His oft-repeated boxing metaphorics suggest that genuine risk inheres in true artistic endeavor, that the writer is either a winner or a loser. Until perhaps very recently, though, “winning” seems to have meant not only perfecting a style or even fashioning a book but also the practical, large-scale effect of winning against society, so to speak. Pieces and Pontifications is a volume where “working without a net”—public risk-taking—is a recurrent theme, and where adopting a stance is thus often equated with political action. Such a belief in risk-taking results in the high estimation of improvising, shown for instance in Mailer’s review of Last Tango in Paris (1972), in which he chastizes the director for blending improvisation into the fixed ending of a plot. The equation between this risk-taking stance and effective political rebellion looked less specious to many in the 1960’s than it does in the 1980’s, and so the Mailer of that era seems more “political” than the current Mailer. Yet to move from the gestural politics of that time to the inward-turning self-absorption of the 1980’s required in Mailer only the tiniest modulation from heroic myth-forger to narcissist.
This is not to say that there is no conflict between the literary Mailer and the celebrity Mailer. The fact that this volume is divided roughly in half, the first half consisting of collected essays, the second of reprinted interviews, dramatizes the conflict. In fact, the longest of the “pieces,” “Of a Small, Modest Malignancy, Wicked and Bristling with Dots,” details Mailer’s fluctuating fortunes on television, that celebrity medium par excellence.

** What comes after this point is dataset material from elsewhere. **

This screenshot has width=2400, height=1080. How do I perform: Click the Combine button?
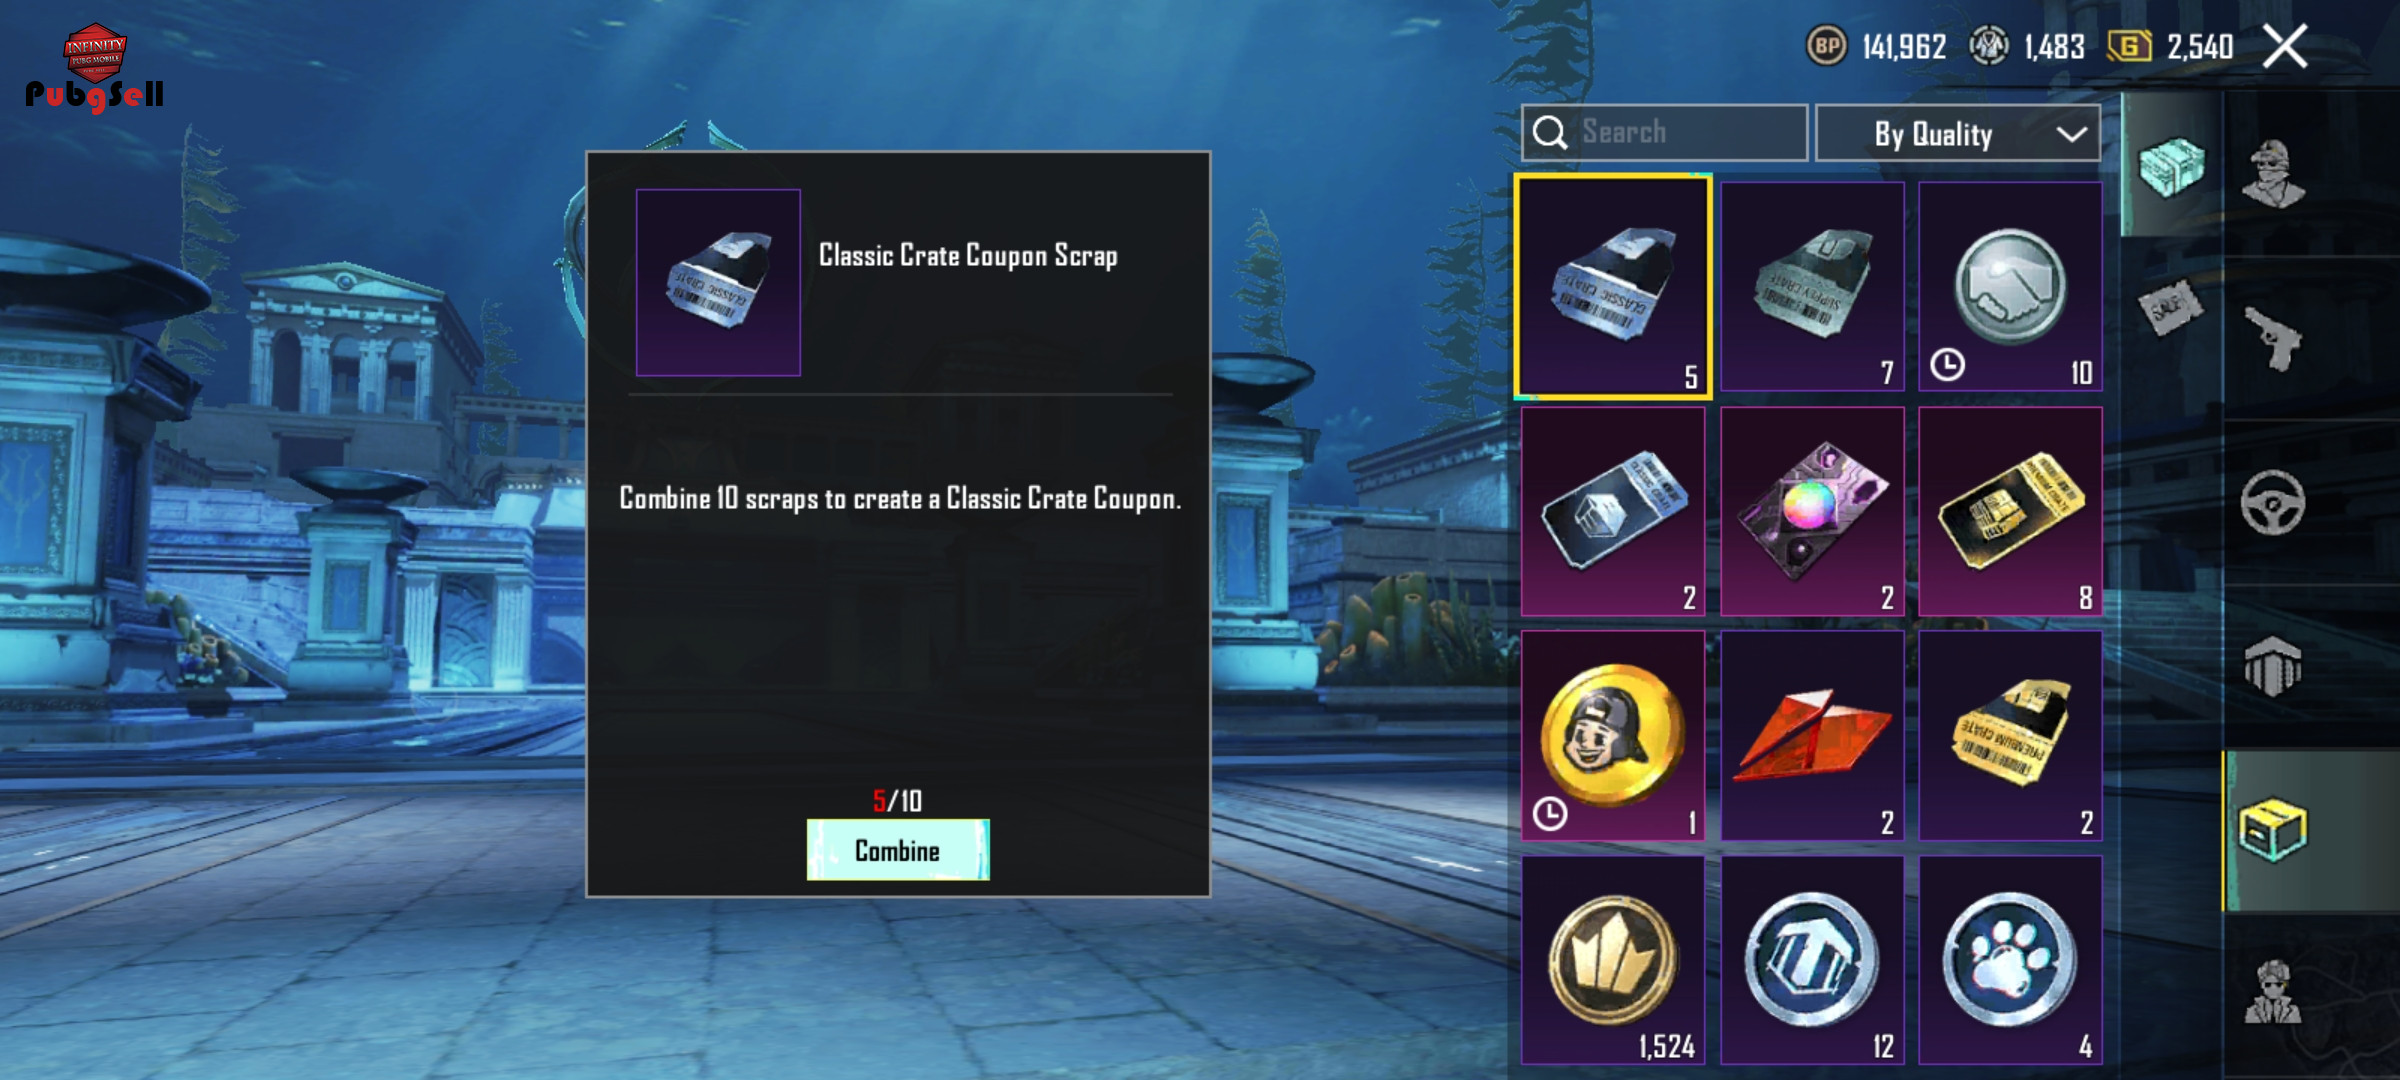click(x=898, y=850)
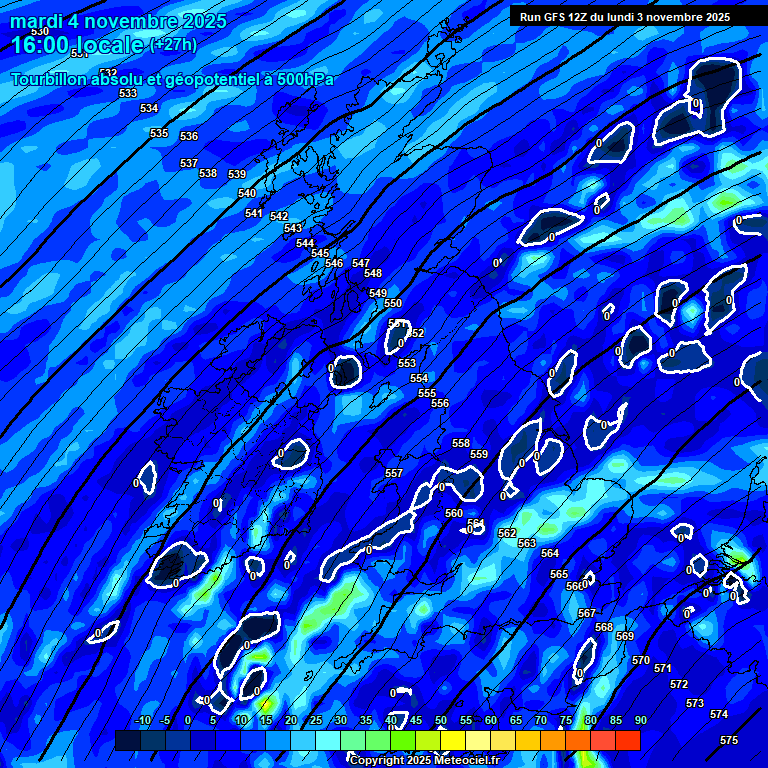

In that piece, Mailer records his growing realization that television is not an appropriate forum for making an impact, whether artistic or political, on the American public. The main purpose of television is to tranquilize, to leach out energy, in Mailer’s term. The “leaching out” process in turn partakes of the technology of economic and social control of which television is an implement, and to which, despite his pronouncements against the technological society, Mailer contributes. Mailer makes much of the fact that there is very little live television anymore, attributing his changed view of the medium in part to that demise. This accords with his belief in the importance of the “existential situation” which theoretically can go anywhere, but this is not the complete story. The essay makes clear that, by way of questioning the beneficence of television, Mailer is also—and primarily—questioning the efficacy of his own behavior on it.
When he said to Mike Wallace in the late 1950’s that then-President Dwight D. Eisenhower was “a bit of a woman,” he apparently expected a fell judgment of some kind to descend upon him, but none did. In one sense, he is amazingly naïve in thinking that such a remark, even on live television, would have the earth-shattering effect he wanted and expected. By the time a decade had passed, Mailer began to sense that instead of doing battle with the American public, he was merely entertaining them. He was, as he phrases it, “catering to TV addicts.” It was never a question of an existential situation where winning or losing was at stake; there was never any contest with the audience, only a show. The specific occasion for Mailer’s withdrawal from television, as both a spectator and a participant, was the famous “Dick Cavett Show” with Janet Flanner and Mailer’s archrival Gore Vidal, but Mailer’s disenchantment with the medium—and his role on it—had been growing for some time: disenchantment of which his long essay about television is an admirable record. (He was, ironically, to reappear on television a few years after the essay was published, and again on the Cavett show, after Jack Henry Abbott, an ex-convict he had befriended, stabbed a waiter in New York.) The essential point is that in addressing the matter of television, Mailer is really examining his own public image and the disturbingly cozy niche created by society for that role.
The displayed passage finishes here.